This program is a slightly modified version of the GT-Scan. In this version, multiple sequences in a single fa file can be searched simultaneously, depending on the number of CPU cores. The original version can be found Here.
#1. First, download and add bowtie to your $PATH variable in $HOME/.bashrc.
export PATH=$PATH:/your/bowtie/path
#2. On the bowtie website, download the pre-built indexes for H. sapiens, UCSC hg19 from the right sidebar.
#3. Clone the repository from this page by using the following command.
git clone https://github.com/thepikabone/MGT-Scan
#4. Enter MGT-Scan directory and and unzip the pre-built indexes from step 2 into the genome directory. Remember this is your genome path.
cd MGT-Scan
cd genome
unzip /your/downloaded/file
#5. Go back into MGT-Scan directory and enter gt-scan directory.
cd ..
cd gt-scan
#6. Edit config.ini and specify the path (ref_genome_dir) to the your genome path from step 4.
ref_genome_dir=/your/genome/path
#7. Set permission of gt-scan.py in the gt-scan directory to 700.
chmod 700 gt-scan.py
#8. Export gt-scan directory to environment variable in $HOME/.bashrc.
export $PATH=/your/gt-scan/path:$PATH
#9. Make a directory called gtscan.db in /tmp. This is where all the temporary files are stored. Delete all files in this directory periodically.
cd /tmp
mkdir gtscan.db
#10. Go back into the MGT-Scan directory, in the console, type R --args , followed by the following arguments:
a. Directory: Directory that contains the .fa file.
b. FileName: Name of the .fa file.
c. n: Numbers of pairs of target candidates per sequence.
d. dis: The minimum distance between individual target candidate in a pair.
e. Cores: Number of CPU cores this program can use.

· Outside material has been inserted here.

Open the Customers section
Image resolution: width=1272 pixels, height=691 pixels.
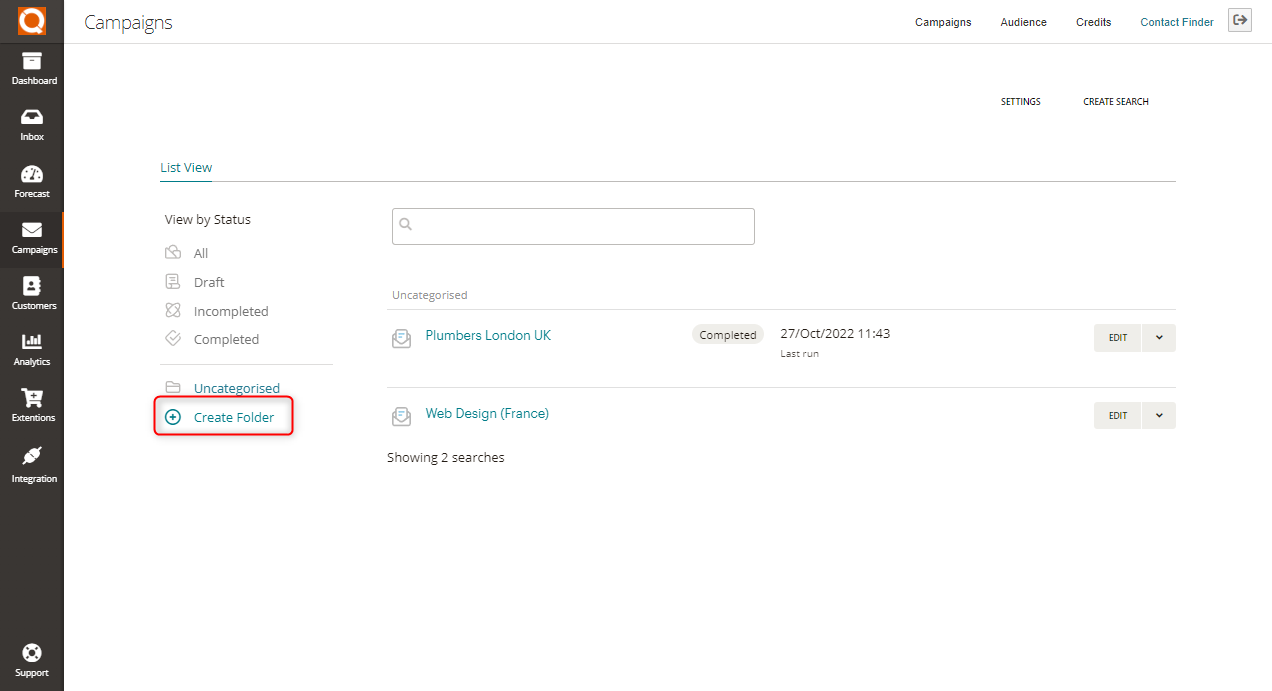point(32,293)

Separate each argument with a space, then hit enter when you’re finished.
For example:
Example: R --args /home/zw355/ModifiedGT-Scan test.fa 3 80 4
#11. Run GTScan.R and wait for results. The results should be a tab file with the same name as the .fa file.
source("GTScan.R")
#12. Clear temporary .db files in /tmp/gtscan.db after the program is finished running.
The result, shown as a .tab file, may look like this:
chr1 714299 714318 - CGCCCGGCGCCGAAGACCGG chr1 714026 714045 + CCAACGGCCCACCTCTATGG
chr1 714299 714318 - CGCCCGGCGCCGAAGACCGG chr1 714026 714045 + CCAACGGCCCACCTCTATGG
Each line represents a pair of candidate sequences with their chromosome numbers, locations, and directions. The distance between each two should be greater than the given minimum distance. These target candidates are likely to have few to no mismatches.
A reminder that a sequence in the fafile may produce a maximum of n pairs, but it’s possible to have no output.